---- Entries supplied
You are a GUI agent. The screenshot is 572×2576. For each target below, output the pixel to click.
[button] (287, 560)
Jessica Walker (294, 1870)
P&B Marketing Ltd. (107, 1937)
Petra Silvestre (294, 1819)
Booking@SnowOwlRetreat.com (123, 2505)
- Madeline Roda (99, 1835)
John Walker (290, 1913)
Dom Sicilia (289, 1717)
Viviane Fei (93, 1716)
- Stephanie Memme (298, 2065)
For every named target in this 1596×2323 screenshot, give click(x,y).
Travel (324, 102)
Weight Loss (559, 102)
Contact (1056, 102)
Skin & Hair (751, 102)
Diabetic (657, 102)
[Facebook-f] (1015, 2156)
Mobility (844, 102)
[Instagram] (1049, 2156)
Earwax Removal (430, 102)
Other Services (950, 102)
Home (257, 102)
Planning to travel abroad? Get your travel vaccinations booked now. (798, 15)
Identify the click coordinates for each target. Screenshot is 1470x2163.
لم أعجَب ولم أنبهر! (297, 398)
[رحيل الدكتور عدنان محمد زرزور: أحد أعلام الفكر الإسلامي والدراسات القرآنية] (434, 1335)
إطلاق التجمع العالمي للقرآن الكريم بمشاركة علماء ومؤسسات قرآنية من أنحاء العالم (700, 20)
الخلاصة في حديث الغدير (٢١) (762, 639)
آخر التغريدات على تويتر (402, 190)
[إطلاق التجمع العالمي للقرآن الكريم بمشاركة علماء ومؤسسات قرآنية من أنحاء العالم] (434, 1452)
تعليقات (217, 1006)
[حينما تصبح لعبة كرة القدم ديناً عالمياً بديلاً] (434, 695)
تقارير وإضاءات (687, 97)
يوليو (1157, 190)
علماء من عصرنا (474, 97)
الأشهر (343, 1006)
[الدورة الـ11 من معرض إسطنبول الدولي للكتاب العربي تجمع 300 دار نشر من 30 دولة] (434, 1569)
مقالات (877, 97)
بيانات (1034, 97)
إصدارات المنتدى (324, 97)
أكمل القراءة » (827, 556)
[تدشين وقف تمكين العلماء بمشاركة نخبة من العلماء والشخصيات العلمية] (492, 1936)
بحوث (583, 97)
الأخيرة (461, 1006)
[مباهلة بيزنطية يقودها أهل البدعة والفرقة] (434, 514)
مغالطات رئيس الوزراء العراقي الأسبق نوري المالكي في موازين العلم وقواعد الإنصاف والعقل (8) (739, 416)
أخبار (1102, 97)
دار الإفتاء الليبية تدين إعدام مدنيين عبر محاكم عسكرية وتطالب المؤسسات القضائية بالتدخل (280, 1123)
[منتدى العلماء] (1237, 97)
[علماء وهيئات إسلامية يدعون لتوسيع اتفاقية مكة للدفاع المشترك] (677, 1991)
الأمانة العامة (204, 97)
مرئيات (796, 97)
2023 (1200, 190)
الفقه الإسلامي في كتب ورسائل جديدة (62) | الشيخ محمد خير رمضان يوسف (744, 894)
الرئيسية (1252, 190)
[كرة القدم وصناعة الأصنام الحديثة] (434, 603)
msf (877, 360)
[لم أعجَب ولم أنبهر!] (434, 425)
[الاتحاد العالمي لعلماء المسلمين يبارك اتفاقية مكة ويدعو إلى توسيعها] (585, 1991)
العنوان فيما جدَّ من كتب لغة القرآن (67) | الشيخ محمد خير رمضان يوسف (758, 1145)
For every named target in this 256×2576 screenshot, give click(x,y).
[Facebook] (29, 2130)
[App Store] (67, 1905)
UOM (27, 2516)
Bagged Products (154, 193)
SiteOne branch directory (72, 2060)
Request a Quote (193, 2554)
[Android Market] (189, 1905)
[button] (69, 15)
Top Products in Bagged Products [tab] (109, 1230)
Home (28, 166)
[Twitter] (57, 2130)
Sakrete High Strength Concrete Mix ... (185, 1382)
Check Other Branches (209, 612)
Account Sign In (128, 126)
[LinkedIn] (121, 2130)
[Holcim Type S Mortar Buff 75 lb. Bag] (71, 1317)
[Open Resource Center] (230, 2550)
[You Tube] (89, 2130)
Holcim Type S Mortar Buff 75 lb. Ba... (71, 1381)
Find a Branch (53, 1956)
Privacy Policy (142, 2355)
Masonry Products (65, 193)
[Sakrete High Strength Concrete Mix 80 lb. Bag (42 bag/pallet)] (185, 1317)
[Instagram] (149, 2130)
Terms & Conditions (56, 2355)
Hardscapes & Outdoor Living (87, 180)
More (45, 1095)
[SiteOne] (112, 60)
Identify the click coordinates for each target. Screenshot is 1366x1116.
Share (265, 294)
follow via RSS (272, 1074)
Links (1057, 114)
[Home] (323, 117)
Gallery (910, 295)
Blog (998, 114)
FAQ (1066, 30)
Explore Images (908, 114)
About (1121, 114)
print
--------
What you will do: Output should match, line for line, the stretch of the material above from the line holding "Contact (1056, 102)" through the line holding "[علماء وهيئات إسلامية".

Exercise answer:
Contact (1056, 102)
Skin & Hair (751, 102)
Diabetic (657, 102)
[Facebook-f] (1015, 2156)
Mobility (844, 102)
[Instagram] (1049, 2156)
Earwax Removal (430, 102)
Other Services (950, 102)
Home (257, 102)
Planning to travel abroad? Get your travel vaccinations booked now. (798, 15)
Identify the click coordinates for each target. Screenshot is 1470x2163.
لم أعجَب ولم أنبهر! (297, 398)
[رحيل الدكتور عدنان محمد زرزور: أحد أعلام الفكر الإسلامي والدراسات القرآنية] (434, 1335)
إطلاق التجمع العالمي للقرآن الكريم بمشاركة علماء ومؤسسات قرآنية من أنحاء العالم (700, 20)
الخلاصة في حديث الغدير (٢١) (762, 639)
آخر التغريدات على تويتر (402, 190)
[إطلاق التجمع العالمي للقرآن الكريم بمشاركة علماء ومؤسسات قرآنية من أنحاء العالم] (434, 1452)
تعليقات (217, 1006)
[حينما تصبح لعبة كرة القدم ديناً عالمياً بديلاً] (434, 695)
تقارير وإضاءات (687, 97)
يوليو (1157, 190)
علماء من عصرنا (474, 97)
الأشهر (343, 1006)
[الدورة الـ11 من معرض إسطنبول الدولي للكتاب العربي تجمع 300 دار نشر من 30 دولة] (434, 1569)
مقالات (877, 97)
بيانات (1034, 97)
إصدارات المنتدى (324, 97)
أكمل القراءة » (827, 556)
[تدشين وقف تمكين العلماء بمشاركة نخبة من العلماء والشخصيات العلمية] (492, 1936)
بحوث (583, 97)
الأخيرة (461, 1006)
[مباهلة بيزنطية يقودها أهل البدعة والفرقة] (434, 514)
مغالطات رئيس الوزراء العراقي الأسبق نوري المالكي في موازين العلم وقواعد الإنصاف والعقل (8) (739, 416)
أخبار (1102, 97)
دار الإفتاء الليبية تدين إعدام مدنيين عبر محاكم عسكرية وتطالب المؤسسات القضائية بالتدخل (280, 1123)
[منتدى العلماء] (1237, 97)
[علماء وهيئات إسلامية يدعون لتوسيع اتفاقية مكة للدفاع المشترك] (677, 1991)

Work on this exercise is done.